Lo vi una sola vez, y por pura casualidad. Estábamos con Borges en la confitería de Maipú y Córdoba, la Saint James -que hace poco, he visto, dolorosamente, desarmar y con eso hacer desaparecer mucho de la rica verbe del maestro- y era imposible no descubrir a aquel hombre muy alto, que caminaba a grandes pasos cargado de diarios y aplastado por el insoportable calor de Buenos Aires. Eso debió ocurrir entre el 30 de noviembre y el 7 de diciembre de 1983, en ocasión de su último viaje, en que  vino a ver a su madre, Herminia. Dos meses después, el 12 de febrero de 1984, la leucemia daría cuenta en París, -adonde se había ido a vivir en 1951- de ese hombre y ese escritor al que el tiempo deberá revisar con tanta pasión como se lo amó y se lo admiró.

«Borges: si no le importa, discúlpeme un minuto que ya vuelvo». Y crucé corriendo la frenética avenida Córdoba detrás del señor muy alto cargado de diarios.
«Señor Cortázar, soy un periodista uruguayo, y no pude sustraerme a la tentación de venir a saludarlo y, si es posible, tener una entrevista con usted.
«Compañero: es una lástima, porque lo haría con mucho gusto, pero he venido por unos pocos días a ver a mi madre y no tengo tiempo para entrevistas. No he concedido ninguna, ni siquiera aquí en Buenos Aires. Ahora no ando muy bien, pero cuando venga a París tendré mucho gusto en recibirlo».

«Pero también me han dicho que Cortázar se ha politizado mucho, ¿no?, que ha estado escribiendo más panfletos que literatura»
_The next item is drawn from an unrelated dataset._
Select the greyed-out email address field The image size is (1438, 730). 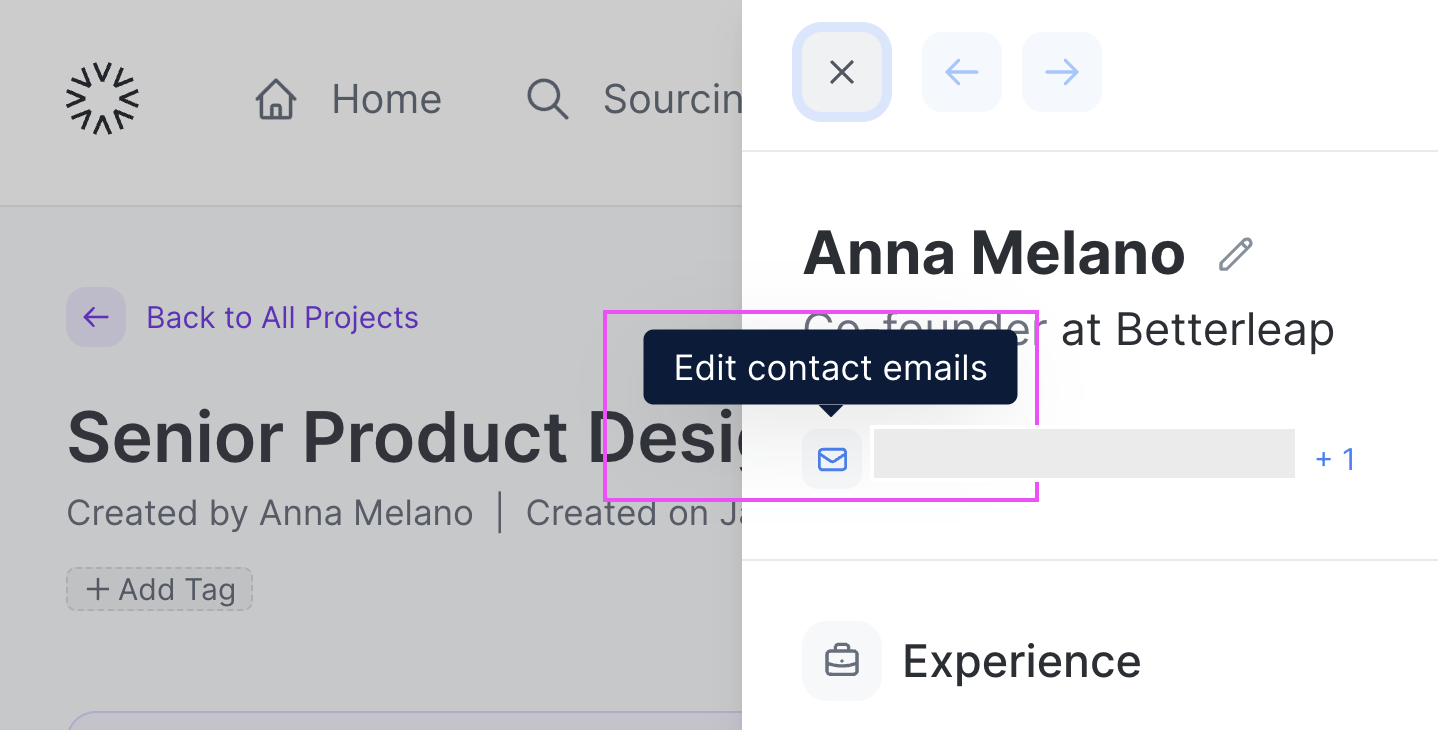pyautogui.click(x=1084, y=454)
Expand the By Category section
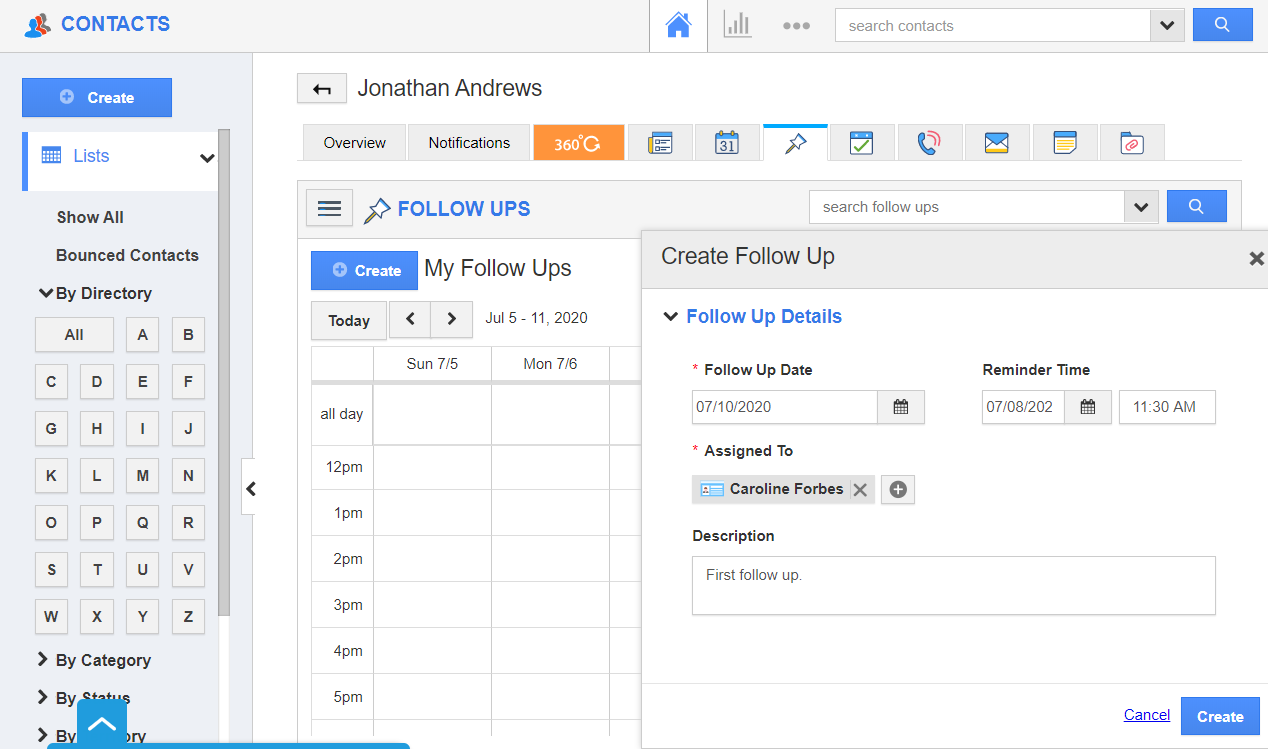 [x=102, y=660]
La mano franca y grande, la voz gangosa con erres arrastradas, a la francesa, los casi dos metros de escritor se alejaron por la calle Maipú y nunca descubrí por qué no le dije que en la ventana de la confitería de enfrente estaba el más grande escritor de la lengua castellana, su adorado maestro. (Se cuenta que en su apartamento de París, cerca de la iglesia de Saint Roc, los anaqueles de infinitos libros sólo disputaban el espacio con una foto de Borges).
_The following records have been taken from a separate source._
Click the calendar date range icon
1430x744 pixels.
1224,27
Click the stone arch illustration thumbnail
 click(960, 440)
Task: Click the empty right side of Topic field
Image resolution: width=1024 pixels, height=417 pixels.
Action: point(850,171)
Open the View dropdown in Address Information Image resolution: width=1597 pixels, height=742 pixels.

«Perdón, Borges, pero vi pasar a Julio Cortázar, y como no lo conocía, quise saludarlo y conocerlo.
«¿Cortázar? Sí… El tiene algunos cuentos fantásticos muy lindos. Lo primero y más importante que publicó se lo edité yo, en el cuarenta y seis, en Los Anales de Buenos Aires que yo dirigía. Un cuento muy lindo y creativo llamado «Casa Tomada». Además, le pedí, a mi hermana Norah que le hiciera una ilustración. El ya había
publicado unos poemas muy mallarmeanos y muy flojos, pero creo que lo primero importante en su vida literaria es la publicación de ese cuento de que le hablo. Después me han dicho que ha escrito algunas novelas. Usted sabe que yo no soy amante de la novela como género literario, porque lo considero demasiado llena de ripios, con
demasiado relleno, hay que cumplir trescientas o cuantrocientas páginas por obligación. Pero también me han dicho que Cortázar se ha politizado mucho, ¿no?, que ha estado escribiendo más panfletos que literatura. Usted sabe que yo no leo cosas nuevas, siempre estoy volviendo a los clásicos a los que me marcaron y me enseñaron lo
que son las «bagatelles» de la literatura».
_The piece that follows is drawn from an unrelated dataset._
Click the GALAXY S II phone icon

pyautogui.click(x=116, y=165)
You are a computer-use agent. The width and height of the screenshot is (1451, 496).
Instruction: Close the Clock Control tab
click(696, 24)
«Lo primero e importante en su vida literaria es la publicación de «Casa Tomada»

NI PUENTES NI PLAZAS

Fiera venganza las del tiempo, como dice el tango, pero en la esquina de Córdoba y Maipú ha cambiado todo; la semidemolición ante la cual vi por única vez a Julio Cortázar ya no existe -en su lugar hay un suntuoso hotel de varias estrellas- y la entrañable Saint James donde terminábamos nuestras caminatas con el gran maestro ha
sido desmontada, y ninguna de los dos puede revelar ninguna historia.
En estos momentos el mundo literario de Occidente, empezando por París, recuerda los diez años de la muerte de Cortázar y lo recuerda como no lo hizo en vida, hecho bastante frecuente en el injusto momento de los homenajes. Ultimamente, en Buenos Aires, se ha bautizado puentes, calles y plazas con su nombre, quizás en una suerte
de gran guiñada de cronopio como tanto le gustaba ejercitar en sus fabulaciones. También, seguramente, debe estarse preguntando por qué no hay ninguna calle, ni puente, ni plaza, portando el nombre de su venerable y Gran Maestro, el anciano ciego que solía tomar café en la esquina de Maipú y Córdoba.

 

Fuente: El Mércurio de Chile, domingo 6 de noviembre de 1994.